Naess defendía un biocentrismo radical, en el que el ser humano comparte el mismo valor con los demás seres vivos, y por tanto no tiene derecho a erigirse en un ser superior que somete a los otros seres y ecosistemas para sus necesidades vitales. Formamos parte de un todo orgánico, de una totalidad de vida, y la autorrealización del hombre no incluye al yo solitario, sino que abarca, en sucesivos círculos, a toda la realidad cósmica.

Por otra parte, la “ecología transpersonal”, en un paso más sobre la postura anterior, diviniza directamente el cosmos, al asumir la “hipótesis Gaia” de James Lovelock y sus consecuencias espirituales, en una concepción holística que funde toda la realidad (la materia, que ya no sería inerte, los seres vivos y el hombre) en un Todo divino e impersonal. Toda una cosmovisión de carácter religioso, aunque se quiera negar. Su teórico principal es el filósofo australiano Warwick Fox, que también llama a superar el antropocentrismo que ha determinado la historia del pensamiento occidental para pasar al ecocentrismo, y defiende una identificación del hombre con su entorno natural. Podemos observar que no es inocente ni casual la utilización del nombre de Gaia, la diosa Gea de la antigüedad griega, la divinidad de la Tierra.

La tercera corriente que tenemos que reseñar es el neopaganismo, con todas las variantes que pueden incluirse en esta denominación, es decir, todos los intentos contemporáneos de recuperar cosmovisiones y creencias de algunas culturas previas a su encuentro con la predicación cristiana (como el neoindigenismo). Algunos analistas constatan un aumento de los practicantes de estos cultos sobre todo en Occidente, causado por un lado por el fenómeno ambiguo y entreverado de la secularización y el retorno de lo sagrado, y por otro, por el interés en las cuestiones medioambientales.

Los movimientos constituidos en torno a estas recuperaciones o reinvenciones espirituales realizan ritos de adoración de los astros o de unión con la naturaleza. En Iberoamérica, algunos grupos cuentan con apoyos institucionales que tienden a una marginación del cristianismo, recuperando las raíces culturales previas a la colonización europea con la veneración de la Pacha Mama. Como un ejemplo conocido y divulgado de estas cosmovisiones que sacralizan la naturaleza puede citarse la célebre carta del jefe indígena norteamericano Seattle al presidente Pierce (año 1855), en la que se refiere al hombre como un hilo más en la trama de la vida, como alguien que pertenece a la tierra.
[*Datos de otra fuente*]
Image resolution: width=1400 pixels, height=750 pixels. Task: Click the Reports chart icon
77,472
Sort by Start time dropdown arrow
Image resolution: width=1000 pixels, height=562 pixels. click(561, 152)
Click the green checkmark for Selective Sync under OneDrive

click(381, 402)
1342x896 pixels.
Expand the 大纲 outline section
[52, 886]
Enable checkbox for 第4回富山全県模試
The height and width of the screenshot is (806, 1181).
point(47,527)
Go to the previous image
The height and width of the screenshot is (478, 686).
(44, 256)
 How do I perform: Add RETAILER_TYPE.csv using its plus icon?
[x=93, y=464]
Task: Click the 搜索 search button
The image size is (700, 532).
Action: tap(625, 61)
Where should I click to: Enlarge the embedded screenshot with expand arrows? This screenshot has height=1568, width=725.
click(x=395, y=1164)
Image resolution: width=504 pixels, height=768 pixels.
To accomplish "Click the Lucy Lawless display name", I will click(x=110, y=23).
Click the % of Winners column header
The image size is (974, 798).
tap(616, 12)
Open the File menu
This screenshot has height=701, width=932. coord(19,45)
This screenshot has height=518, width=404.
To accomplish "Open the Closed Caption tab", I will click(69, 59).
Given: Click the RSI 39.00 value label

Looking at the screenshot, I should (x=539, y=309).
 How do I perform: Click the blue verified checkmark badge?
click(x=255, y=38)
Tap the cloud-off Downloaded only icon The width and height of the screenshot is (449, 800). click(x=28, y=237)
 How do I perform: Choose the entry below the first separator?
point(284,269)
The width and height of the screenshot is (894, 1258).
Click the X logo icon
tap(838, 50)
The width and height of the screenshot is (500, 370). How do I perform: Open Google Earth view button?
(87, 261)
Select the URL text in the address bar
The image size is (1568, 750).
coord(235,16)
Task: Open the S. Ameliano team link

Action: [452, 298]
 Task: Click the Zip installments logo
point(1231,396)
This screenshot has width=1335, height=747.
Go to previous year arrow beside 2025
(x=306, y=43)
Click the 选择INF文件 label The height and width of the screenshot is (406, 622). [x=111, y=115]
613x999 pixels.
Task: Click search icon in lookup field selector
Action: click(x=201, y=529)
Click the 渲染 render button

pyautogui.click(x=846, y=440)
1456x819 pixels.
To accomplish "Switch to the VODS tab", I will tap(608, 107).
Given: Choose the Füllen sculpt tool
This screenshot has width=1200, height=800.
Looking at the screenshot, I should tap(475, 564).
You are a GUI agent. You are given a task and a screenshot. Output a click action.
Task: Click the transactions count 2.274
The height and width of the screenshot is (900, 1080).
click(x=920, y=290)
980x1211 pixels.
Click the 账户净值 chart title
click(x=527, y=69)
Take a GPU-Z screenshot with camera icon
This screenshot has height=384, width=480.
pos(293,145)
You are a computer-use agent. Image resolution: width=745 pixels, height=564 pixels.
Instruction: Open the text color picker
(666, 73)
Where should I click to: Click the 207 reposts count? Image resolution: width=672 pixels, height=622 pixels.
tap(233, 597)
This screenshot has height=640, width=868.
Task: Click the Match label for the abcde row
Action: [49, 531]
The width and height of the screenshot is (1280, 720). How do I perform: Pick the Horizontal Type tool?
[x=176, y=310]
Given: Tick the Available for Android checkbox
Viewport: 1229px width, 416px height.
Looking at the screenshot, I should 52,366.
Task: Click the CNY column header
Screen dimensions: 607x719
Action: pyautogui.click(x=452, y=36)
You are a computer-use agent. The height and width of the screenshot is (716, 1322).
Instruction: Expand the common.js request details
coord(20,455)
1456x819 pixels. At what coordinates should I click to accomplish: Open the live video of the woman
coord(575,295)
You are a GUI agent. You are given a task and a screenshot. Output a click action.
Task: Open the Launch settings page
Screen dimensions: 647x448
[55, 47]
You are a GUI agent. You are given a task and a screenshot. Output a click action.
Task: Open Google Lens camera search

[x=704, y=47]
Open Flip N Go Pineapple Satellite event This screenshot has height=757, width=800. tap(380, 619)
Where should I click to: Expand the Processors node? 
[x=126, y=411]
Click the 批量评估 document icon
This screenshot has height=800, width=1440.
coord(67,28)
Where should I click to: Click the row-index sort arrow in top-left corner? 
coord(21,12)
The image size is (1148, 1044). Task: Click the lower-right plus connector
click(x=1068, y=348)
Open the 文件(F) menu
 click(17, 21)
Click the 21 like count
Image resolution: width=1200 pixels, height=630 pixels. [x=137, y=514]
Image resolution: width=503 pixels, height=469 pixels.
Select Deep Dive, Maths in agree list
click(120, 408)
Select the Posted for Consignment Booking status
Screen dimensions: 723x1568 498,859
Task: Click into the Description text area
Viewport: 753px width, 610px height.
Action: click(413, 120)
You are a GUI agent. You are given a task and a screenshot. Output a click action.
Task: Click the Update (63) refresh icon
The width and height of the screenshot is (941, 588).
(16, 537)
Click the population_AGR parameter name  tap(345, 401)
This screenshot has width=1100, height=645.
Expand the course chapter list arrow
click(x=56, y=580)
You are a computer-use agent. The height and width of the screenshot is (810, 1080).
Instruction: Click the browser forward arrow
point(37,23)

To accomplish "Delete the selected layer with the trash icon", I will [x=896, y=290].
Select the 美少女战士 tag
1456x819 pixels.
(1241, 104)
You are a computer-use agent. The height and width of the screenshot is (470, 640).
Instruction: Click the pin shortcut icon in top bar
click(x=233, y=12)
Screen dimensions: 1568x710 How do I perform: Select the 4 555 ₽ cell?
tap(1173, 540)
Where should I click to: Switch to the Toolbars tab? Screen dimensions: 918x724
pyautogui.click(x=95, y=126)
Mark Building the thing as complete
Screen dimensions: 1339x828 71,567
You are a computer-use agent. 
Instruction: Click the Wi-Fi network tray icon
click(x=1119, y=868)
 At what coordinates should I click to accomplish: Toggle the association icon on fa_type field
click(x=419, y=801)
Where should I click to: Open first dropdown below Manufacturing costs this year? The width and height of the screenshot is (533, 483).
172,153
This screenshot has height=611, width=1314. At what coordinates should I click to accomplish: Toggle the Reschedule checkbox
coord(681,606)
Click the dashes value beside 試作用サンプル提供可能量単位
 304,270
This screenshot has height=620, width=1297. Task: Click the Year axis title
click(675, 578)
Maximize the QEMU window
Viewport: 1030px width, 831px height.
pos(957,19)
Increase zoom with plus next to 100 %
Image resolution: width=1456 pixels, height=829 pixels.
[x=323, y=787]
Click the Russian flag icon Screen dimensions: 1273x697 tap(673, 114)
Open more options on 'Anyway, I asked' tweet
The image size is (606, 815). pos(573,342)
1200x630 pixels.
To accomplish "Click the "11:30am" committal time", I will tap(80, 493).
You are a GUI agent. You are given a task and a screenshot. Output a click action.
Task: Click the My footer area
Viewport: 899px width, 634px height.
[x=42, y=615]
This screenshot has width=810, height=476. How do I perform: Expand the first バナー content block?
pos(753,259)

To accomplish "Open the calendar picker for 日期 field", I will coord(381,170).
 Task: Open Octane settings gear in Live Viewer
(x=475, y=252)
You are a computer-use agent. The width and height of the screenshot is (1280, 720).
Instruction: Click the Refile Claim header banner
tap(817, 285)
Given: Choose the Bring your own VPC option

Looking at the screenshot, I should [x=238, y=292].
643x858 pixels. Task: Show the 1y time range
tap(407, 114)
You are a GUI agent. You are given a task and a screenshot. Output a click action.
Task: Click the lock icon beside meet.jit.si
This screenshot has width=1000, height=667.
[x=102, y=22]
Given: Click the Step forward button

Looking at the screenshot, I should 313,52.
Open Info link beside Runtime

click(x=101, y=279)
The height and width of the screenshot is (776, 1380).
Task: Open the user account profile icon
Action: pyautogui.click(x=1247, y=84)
También habría que aludir a otras corrientes como el ecofeminismo, o movimientos culturales y políticos que se agrupan en torno al documento conocido como Carta de la Tierra (que afirma que la tierra está viva) u otras propuestas de cuño ecologista que, en sus aplicaciones prácticas, pasan del dulce y light ecologismo superficial a la más radical ecología profunda.

En definitiva, se da un riesgo cierto de panteísmo, de considerar sagrada toda la realidad, con las serias consecuencias para el ser humano que puede traer consigo. Se da una preocupante reducción antropológica, ya que la naturaleza es ensalzada y sacralizada, en una cosmovisión holística en la que el hombre acaba disolviéndose al ser una chispa de la gran energía universal, de la conciencia cósmica, del Todo, en una suerte de nuevo gnosticismo.

Olvidamos así la revolución que trajo consigo la revelación judeocristiana, puesto que el Dios de la Biblia libera al hombre de las fuerzas de la naturaleza “desdivinizándolas”, dejando claro que sólo Dios es Dios, y que todo lo demás ha sido creado por él. Esto no lleva a un sometimiento explotador del medio ambiente, sino a una responsabilidad: la del cuidado, la del cultivo. Éste es el término medio, el más humano, entre los extremos de la destrucción ecológica y la adoración de la Madre Tierra. Así que seguiré celebrando el Día de la Tierra, sin más. Que madre ya tengo una.